Exercise directions:
Please output the listing below character for character and omit the images.

Task data:
============

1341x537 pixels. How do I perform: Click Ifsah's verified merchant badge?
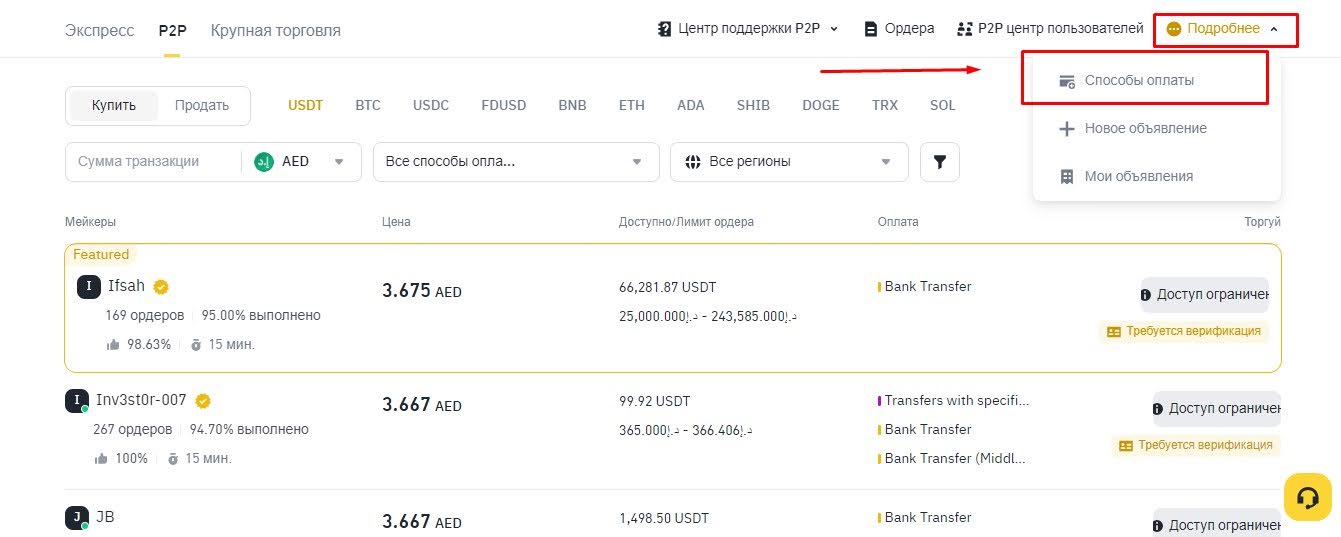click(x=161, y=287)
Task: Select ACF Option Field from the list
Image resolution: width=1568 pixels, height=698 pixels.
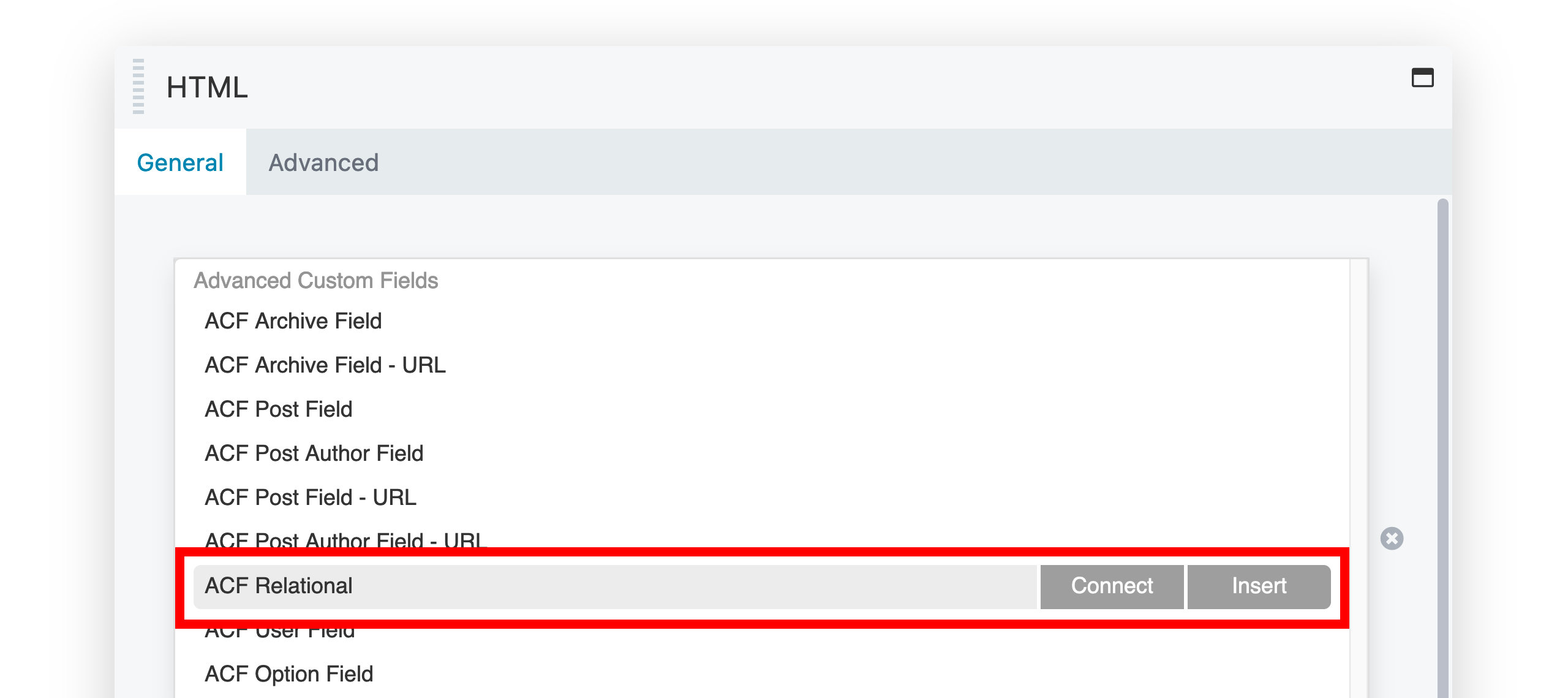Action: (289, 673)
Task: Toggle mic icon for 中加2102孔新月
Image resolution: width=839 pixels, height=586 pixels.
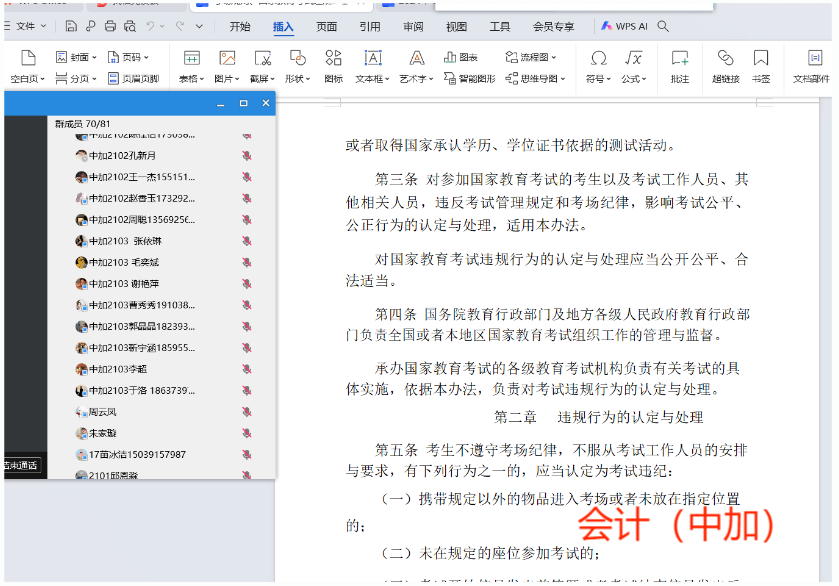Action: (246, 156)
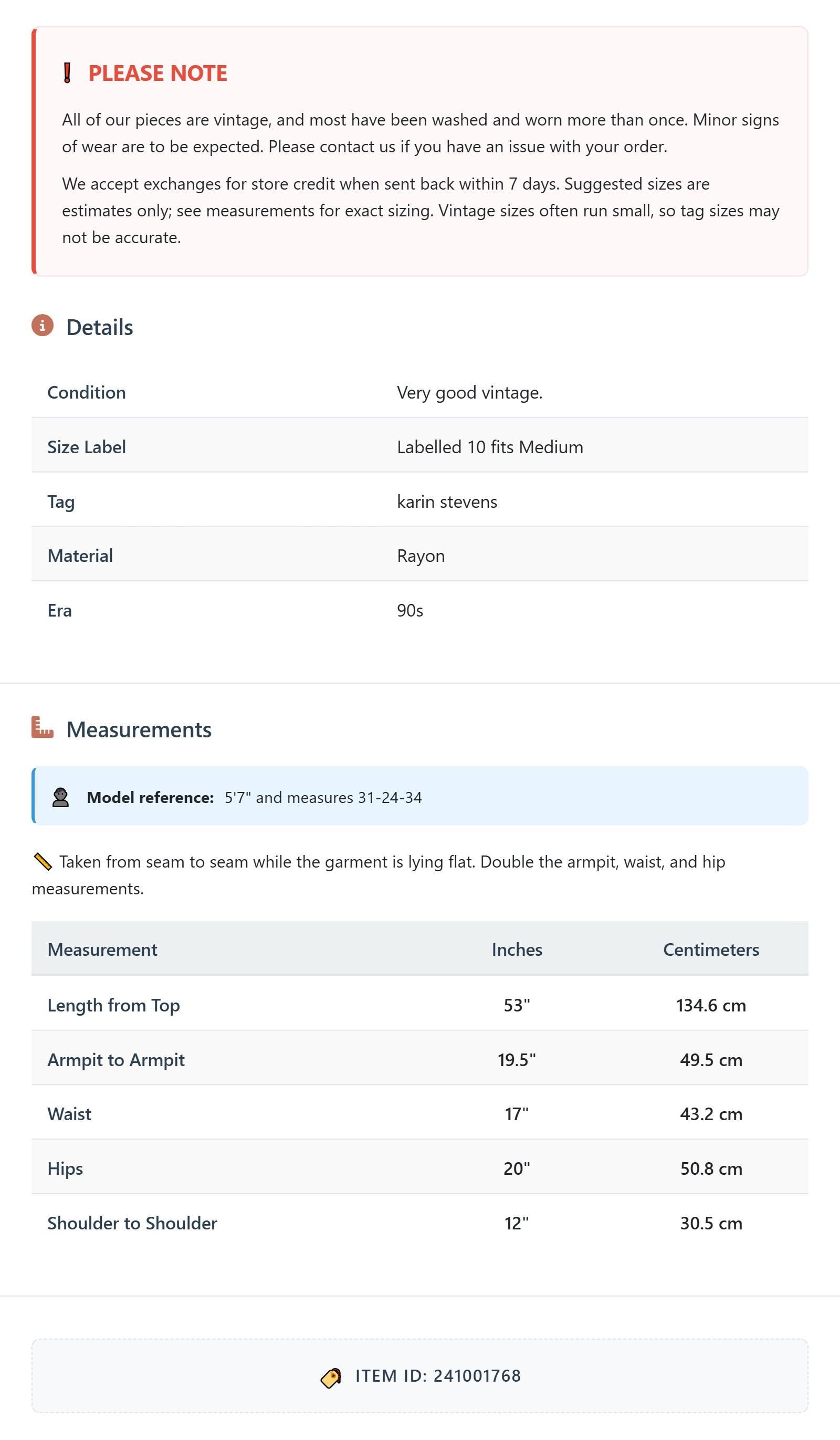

============

Solution for this problem:
1341x537 pixels. How do I perform: Click Ifsah's verified merchant badge?
click(x=161, y=287)
Task: Select ACF Option Field from the list
Image resolution: width=1568 pixels, height=698 pixels.
Action: (289, 673)
Task: Toggle mic icon for 中加2102孔新月
Image resolution: width=839 pixels, height=586 pixels.
Action: (246, 156)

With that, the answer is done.